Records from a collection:

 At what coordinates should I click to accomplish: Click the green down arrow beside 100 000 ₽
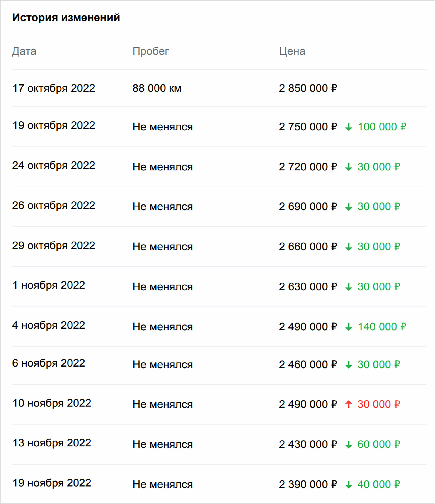[349, 127]
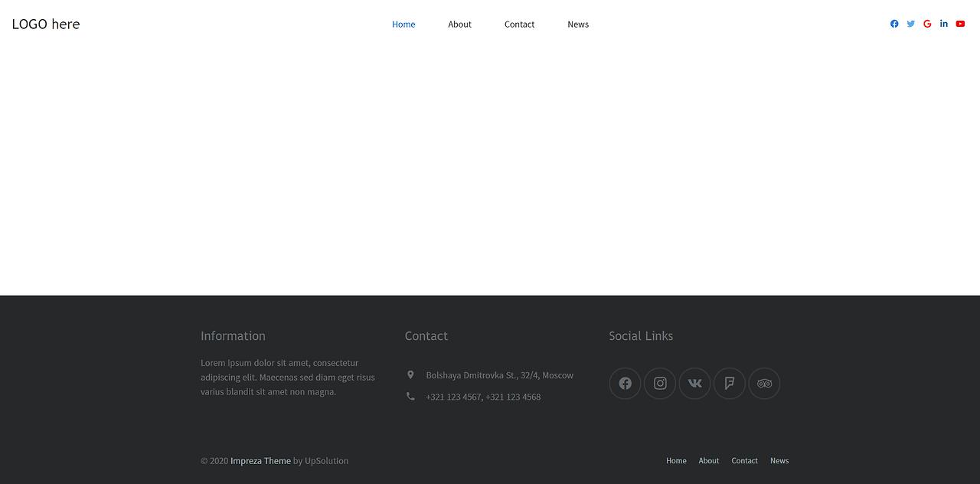Select the Home item in the navigation menu
Viewport: 980px width, 484px height.
403,24
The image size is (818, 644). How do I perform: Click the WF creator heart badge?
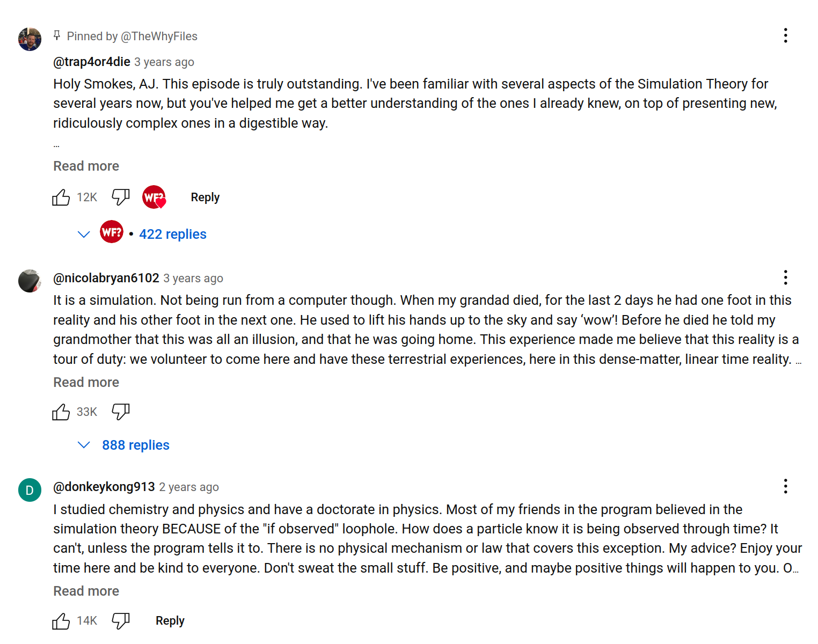[154, 197]
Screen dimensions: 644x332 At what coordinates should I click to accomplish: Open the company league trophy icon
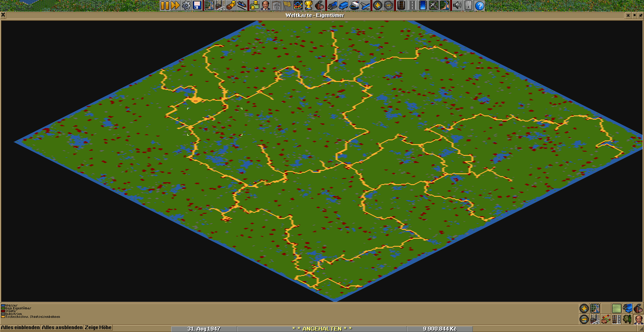[x=308, y=6]
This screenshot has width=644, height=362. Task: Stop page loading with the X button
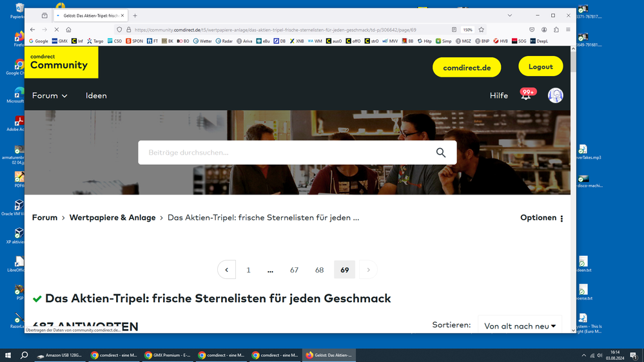tap(56, 30)
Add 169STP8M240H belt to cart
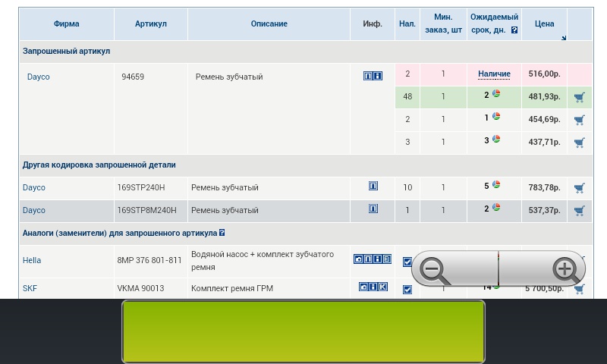Viewport: 607px width, 364px height. point(580,211)
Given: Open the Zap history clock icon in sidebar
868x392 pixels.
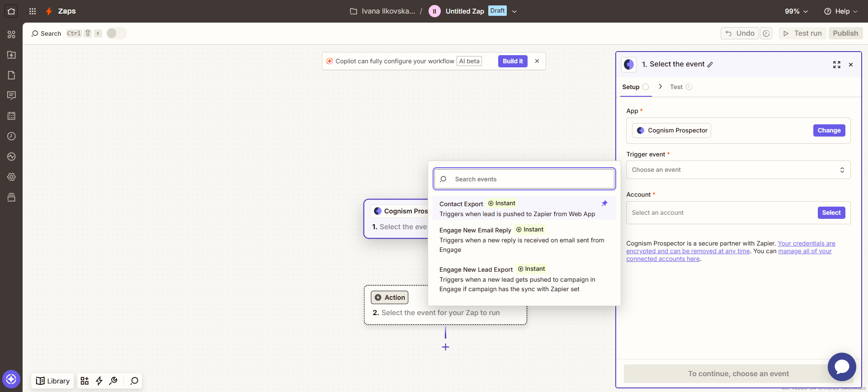Looking at the screenshot, I should [x=11, y=136].
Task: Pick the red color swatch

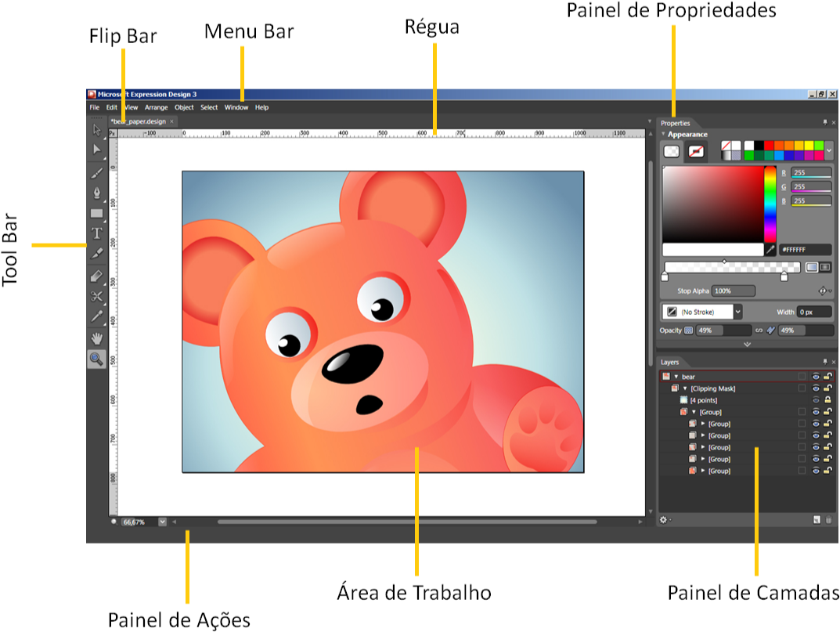Action: [769, 146]
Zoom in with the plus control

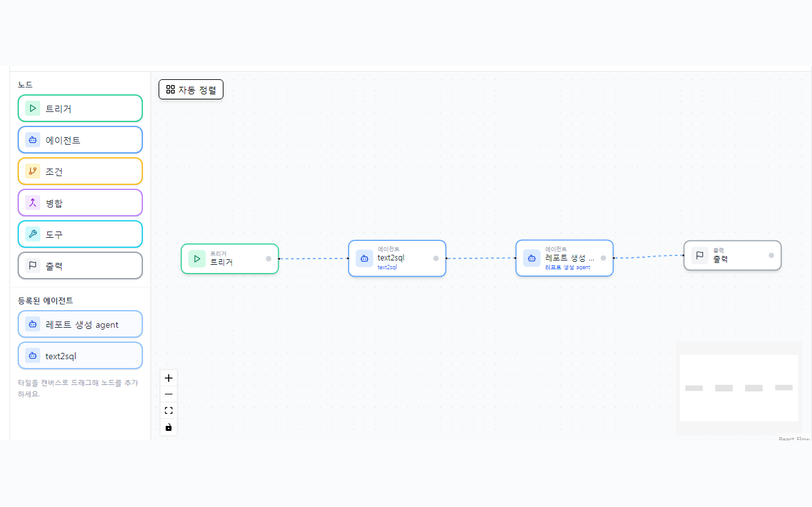point(169,378)
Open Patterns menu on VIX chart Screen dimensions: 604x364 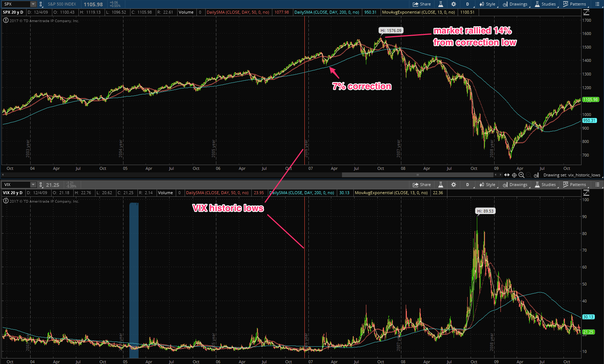tap(574, 185)
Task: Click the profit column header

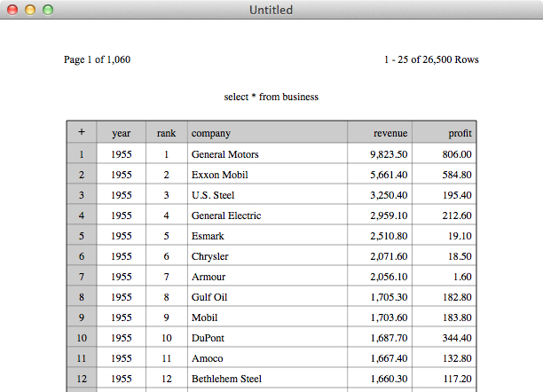Action: click(x=445, y=132)
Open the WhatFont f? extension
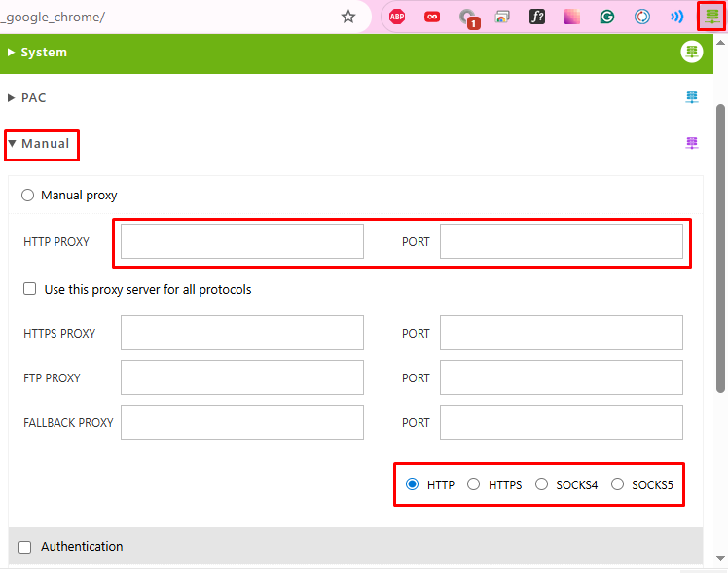Image resolution: width=728 pixels, height=573 pixels. (537, 17)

- Task description
Give back exactly the lines running from the one that contains "Task: Click the profit column header" to the end of the records, including both of those lines and excluding every picture.

- Result
Task: Click the profit column header

Action: click(x=445, y=132)
Open the WhatFont f? extension
Image resolution: width=728 pixels, height=573 pixels. (537, 17)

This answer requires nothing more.